## [Problem to work on]
The material below holds a span beginning at the line with "Viewport: 1024px width, 580px" and ending at the line with "This screenshot has". Quote that span exactly, both ends included, and only that span.

(Beginning of Records supplied)

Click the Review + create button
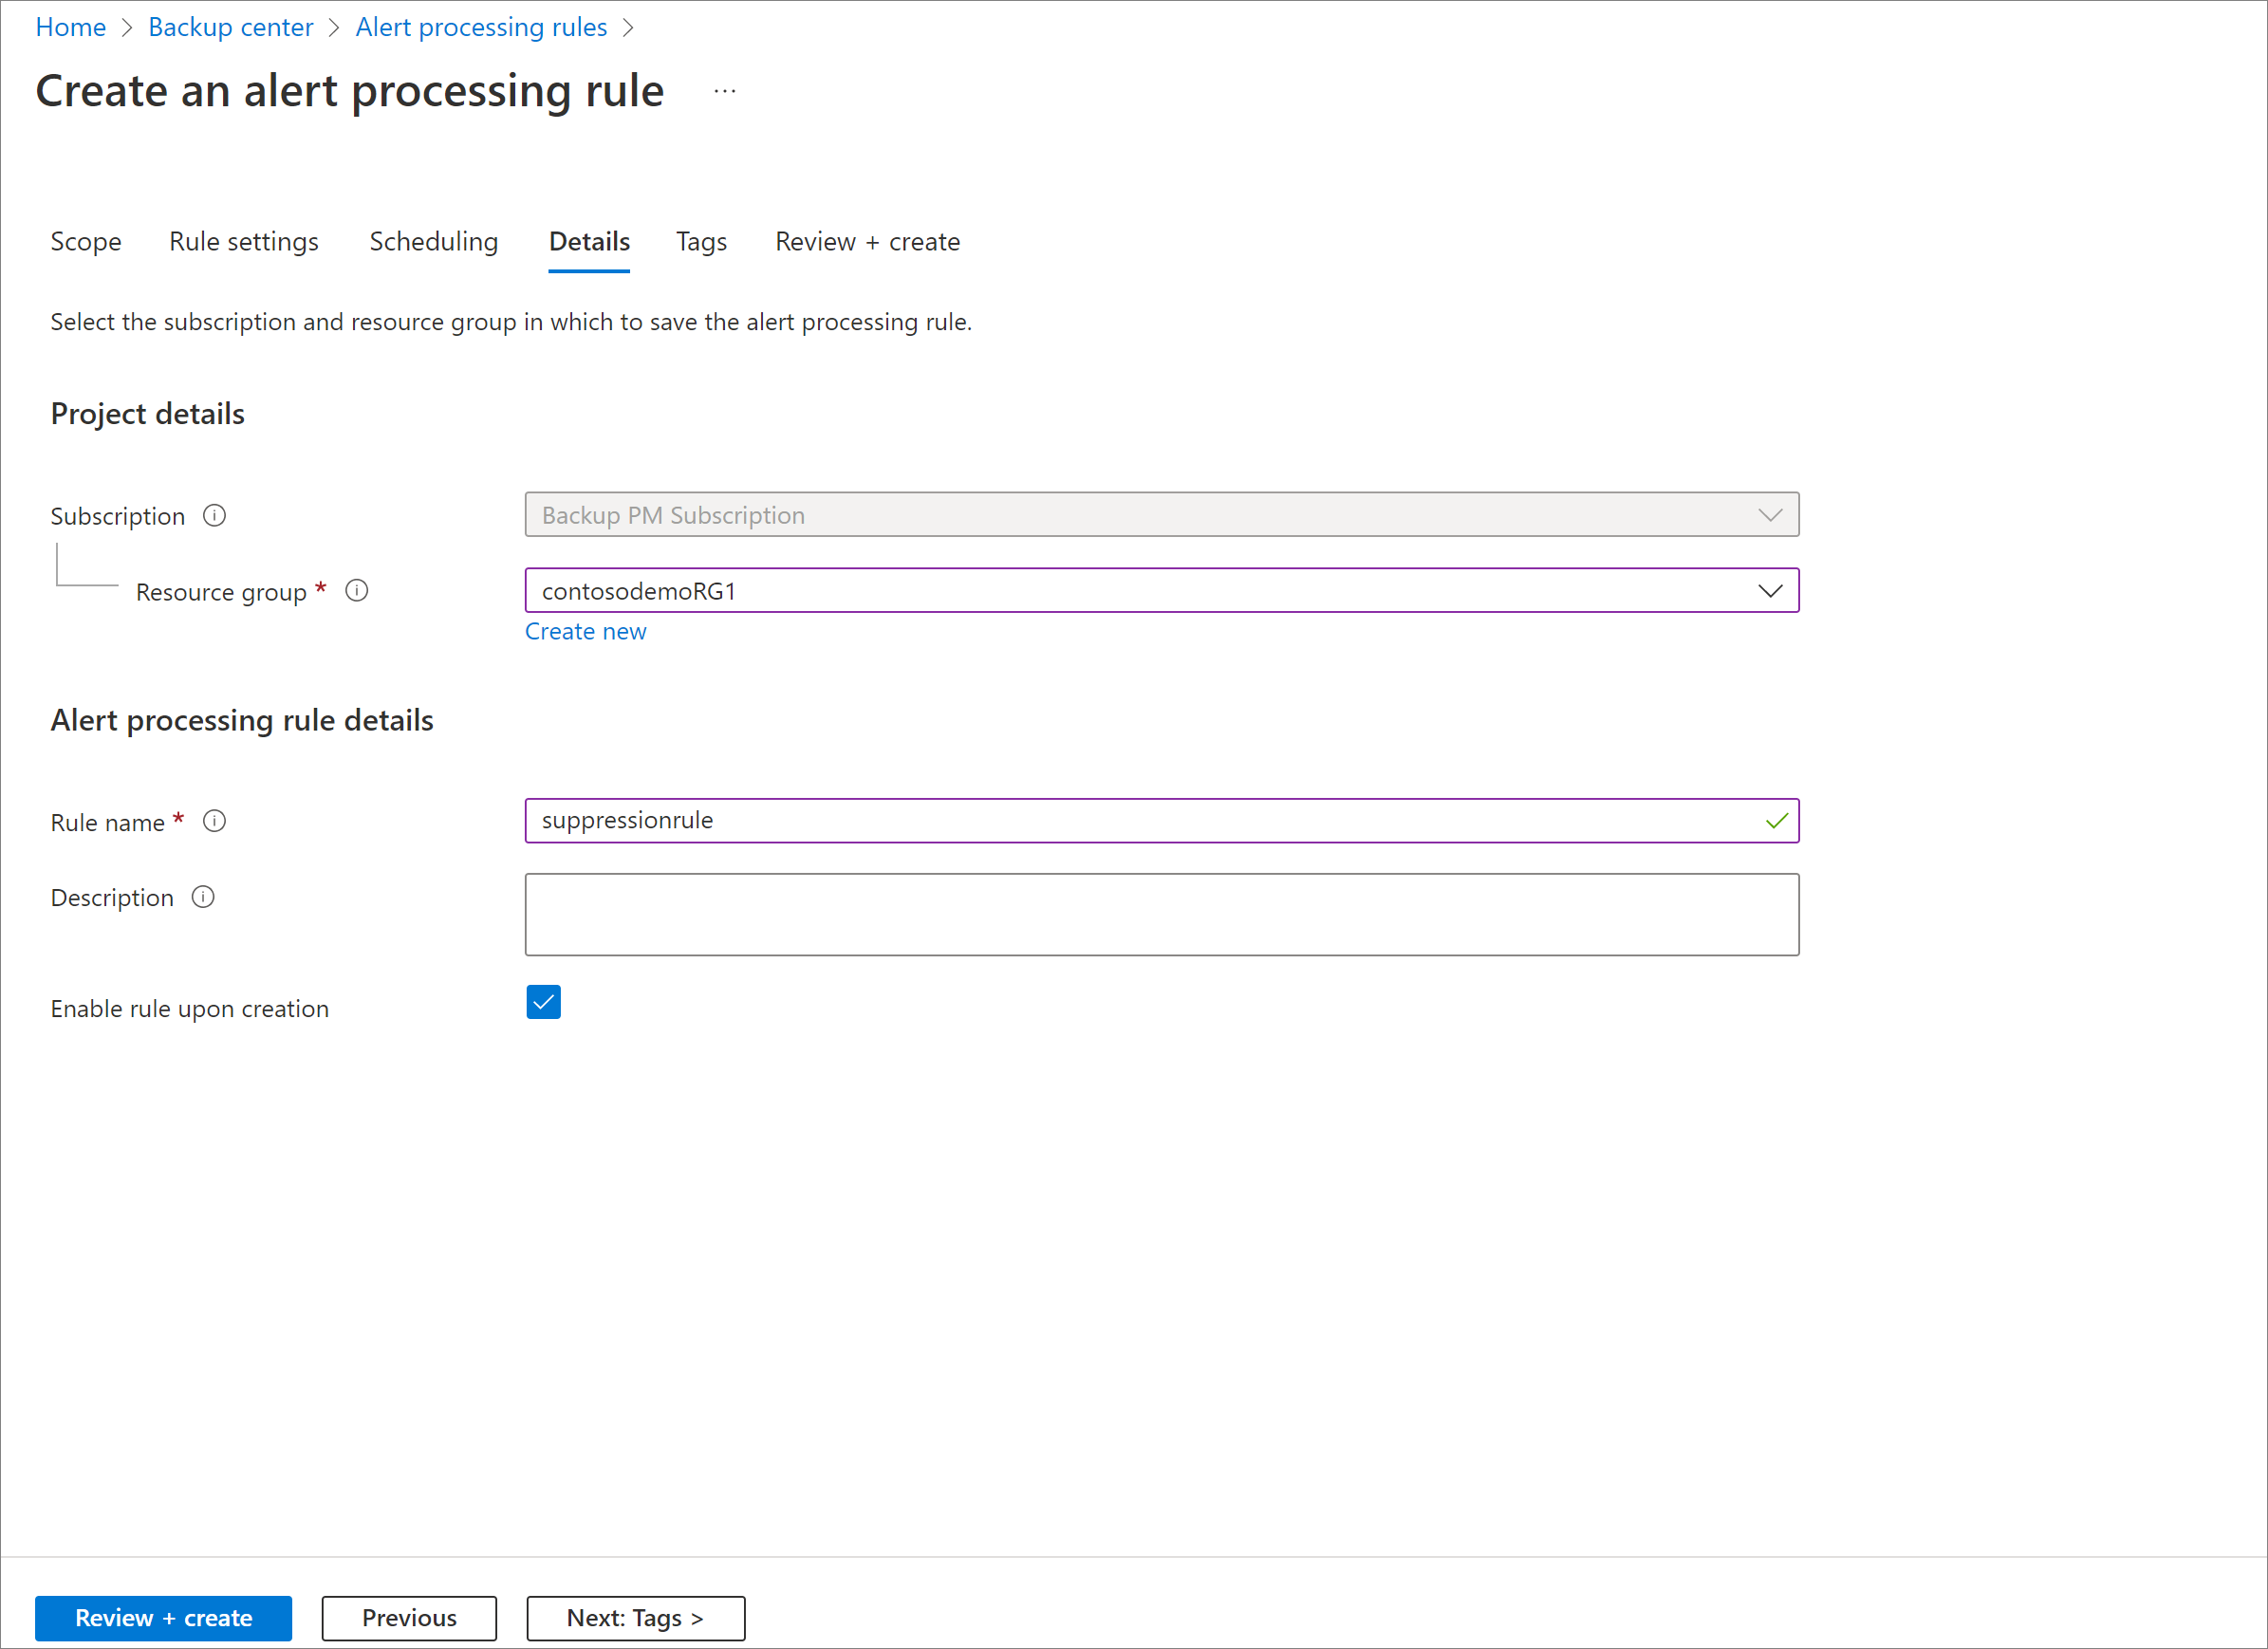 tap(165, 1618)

(End of Records supplied)
(Beginning of Records supplied)

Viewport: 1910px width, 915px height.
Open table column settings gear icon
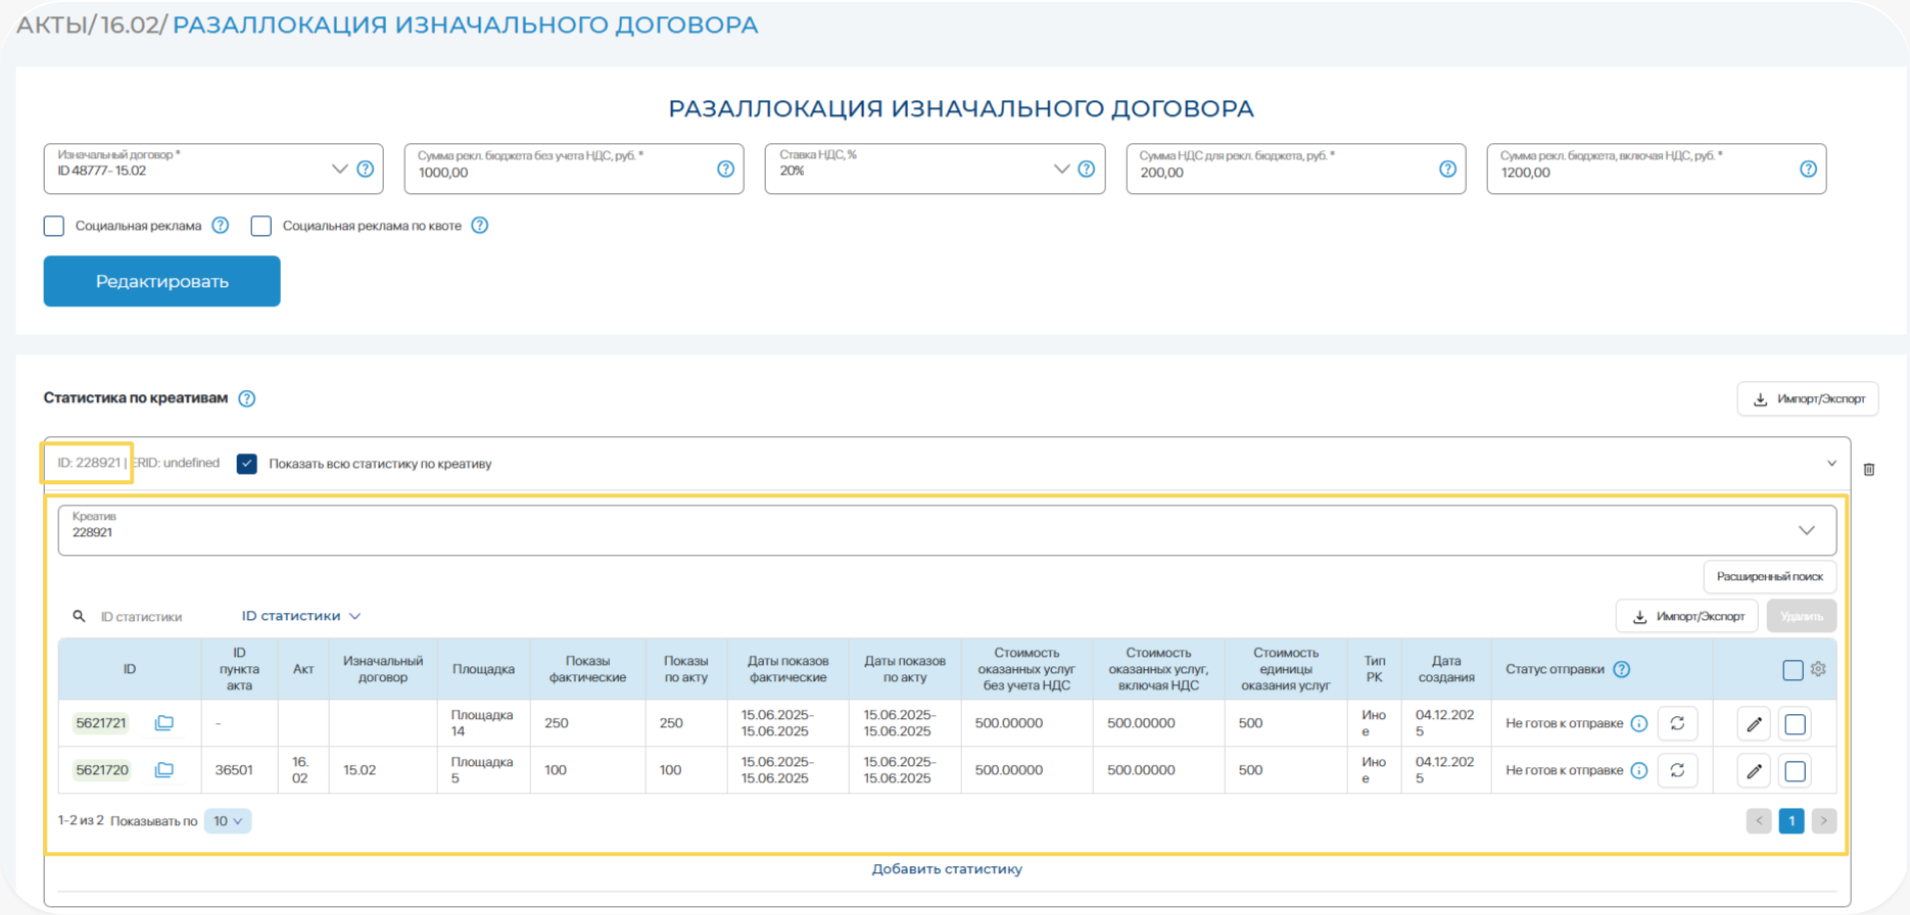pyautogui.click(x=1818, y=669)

(End of Records supplied)
(Beginning of Records supplied)

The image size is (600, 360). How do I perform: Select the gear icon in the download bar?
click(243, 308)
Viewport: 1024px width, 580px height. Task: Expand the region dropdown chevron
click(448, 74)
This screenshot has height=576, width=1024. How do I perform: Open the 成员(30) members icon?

(End of Records supplied)

## [Reply to the exercise]
Viewport: 1024px width, 580px height. Task: Expand the region dropdown chevron
click(448, 74)
This screenshot has height=576, width=1024. How do I perform: Open the 成员(30) members icon?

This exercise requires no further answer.